MEXICO has become the latest country to effectively legalise same-sex marriage after its highest court ruled that restricting it to just a man and a woman was in violation of the Mexican Constitution.

In what was seen as a low-key moment in the global LGBTI rights movement, the Supreme Court of Latin America’s second-largest nation made the ruling earlier this month after it was published in a jurisprudential thesis.

“As the purpose of matrimony is not procreation, there is no justified reason that the matrimonial union be heterosexual, nor that it be stated as between only a man and only a woman,” the ruling said.

“Such a statement turns out to be discriminatory in its mere expression.”

While the court did not explicitly say same-sex marriages were now legal, the decision is seen as having that effect without enshrining it in law.

Prior to this ruling, only one of Mexico’s 31 states, Coahuila, had legalised gay marriage. A second state, Quintana Roo, where Cancun is, has allowed gay unions since 2012.

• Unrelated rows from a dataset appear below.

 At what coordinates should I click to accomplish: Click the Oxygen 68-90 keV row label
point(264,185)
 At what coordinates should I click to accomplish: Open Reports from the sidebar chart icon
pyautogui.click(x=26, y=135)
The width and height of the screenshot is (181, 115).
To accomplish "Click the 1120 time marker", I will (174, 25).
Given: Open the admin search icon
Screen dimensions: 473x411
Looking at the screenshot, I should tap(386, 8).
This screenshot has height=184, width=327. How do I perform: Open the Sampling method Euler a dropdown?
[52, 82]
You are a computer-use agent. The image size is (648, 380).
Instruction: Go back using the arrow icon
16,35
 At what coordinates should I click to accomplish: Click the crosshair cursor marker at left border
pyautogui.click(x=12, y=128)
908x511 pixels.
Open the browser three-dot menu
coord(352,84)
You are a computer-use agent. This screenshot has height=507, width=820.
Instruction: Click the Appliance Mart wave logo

As the neighbouring US awaits a landmark Supreme Court decision on gay marriage, the Mexican court’s rulings have added the country to the list of Latin American nations that recognise same-sex marriage: Argentina, Uruguay and Brazil.

The Mexican milestone also comes within weeks after Ireland and Greenland both legalised same-sex marriage.

In other parts of Latin America, Chile plans to recognise same-sex civil unions this year, Ecuador approved civil unions in April, while Colombia grants same-sex couples many of the same rights extended to heterosexual married couples.